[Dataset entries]
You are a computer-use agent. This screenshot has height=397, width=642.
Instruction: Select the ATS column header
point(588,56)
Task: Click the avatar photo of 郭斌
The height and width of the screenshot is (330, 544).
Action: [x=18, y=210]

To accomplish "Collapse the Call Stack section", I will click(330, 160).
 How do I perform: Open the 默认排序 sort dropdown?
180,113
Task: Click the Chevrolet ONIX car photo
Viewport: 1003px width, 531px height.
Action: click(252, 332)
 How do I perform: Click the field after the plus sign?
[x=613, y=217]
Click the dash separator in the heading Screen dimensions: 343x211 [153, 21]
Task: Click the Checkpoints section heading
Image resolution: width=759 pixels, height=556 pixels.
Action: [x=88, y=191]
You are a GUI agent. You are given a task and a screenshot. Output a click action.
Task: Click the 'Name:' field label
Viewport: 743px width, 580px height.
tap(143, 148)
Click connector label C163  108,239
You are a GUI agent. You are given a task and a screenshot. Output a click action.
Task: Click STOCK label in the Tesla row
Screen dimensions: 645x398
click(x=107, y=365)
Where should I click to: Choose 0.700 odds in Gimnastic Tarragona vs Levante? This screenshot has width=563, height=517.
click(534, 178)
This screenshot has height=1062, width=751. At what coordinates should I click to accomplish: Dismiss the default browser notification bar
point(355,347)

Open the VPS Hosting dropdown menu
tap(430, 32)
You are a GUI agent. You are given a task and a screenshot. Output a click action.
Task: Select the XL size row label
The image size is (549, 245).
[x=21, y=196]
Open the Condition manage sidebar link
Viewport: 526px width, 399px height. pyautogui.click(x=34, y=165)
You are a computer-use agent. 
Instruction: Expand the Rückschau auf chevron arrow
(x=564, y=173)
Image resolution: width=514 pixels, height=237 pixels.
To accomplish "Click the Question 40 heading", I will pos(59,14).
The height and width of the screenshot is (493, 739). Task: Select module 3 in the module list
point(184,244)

◆ **WHAT IS REQUIRED**: Give back the records above, character for character.

◆ **ANSWER SPACE**:
You are a computer-use agent. This screenshot has height=397, width=642.
Instruction: Select the ATS column header
point(588,56)
Task: Click the avatar photo of 郭斌
The height and width of the screenshot is (330, 544).
Action: [x=18, y=210]

To accomplish "Collapse the Call Stack section", I will click(330, 160).
 How do I perform: Open the 默认排序 sort dropdown?
180,113
Task: Click the Chevrolet ONIX car photo
Viewport: 1003px width, 531px height.
Action: click(252, 332)
 How do I perform: Click the field after the plus sign?
[x=613, y=217]
Click the dash separator in the heading Screen dimensions: 343x211 [153, 21]
Task: Click the Checkpoints section heading
Image resolution: width=759 pixels, height=556 pixels.
Action: [x=88, y=191]
You are a GUI agent. You are given a task and a screenshot. Output a click action.
Task: Click the 'Name:' field label
Viewport: 743px width, 580px height.
tap(143, 148)
Click connector label C163  108,239
You are a GUI agent. You are given a task and a screenshot. Output a click action.
Task: Click STOCK label in the Tesla row
Screen dimensions: 645x398
click(x=107, y=365)
Where should I click to: Choose 0.700 odds in Gimnastic Tarragona vs Levante? This screenshot has width=563, height=517.
click(534, 178)
This screenshot has height=1062, width=751. At what coordinates should I click to accomplish: Dismiss the default browser notification bar
point(355,347)

Open the VPS Hosting dropdown menu
tap(430, 32)
You are a GUI agent. You are given a task and a screenshot. Output a click action.
Task: Select the XL size row label
The image size is (549, 245).
[x=21, y=196]
Open the Condition manage sidebar link
Viewport: 526px width, 399px height. pyautogui.click(x=34, y=165)
You are a computer-use agent. 
Instruction: Expand the Rückschau auf chevron arrow
(x=564, y=173)
Image resolution: width=514 pixels, height=237 pixels.
To accomplish "Click the Question 40 heading", I will pos(59,14).
The height and width of the screenshot is (493, 739). Task: Select module 3 in the module list
point(184,244)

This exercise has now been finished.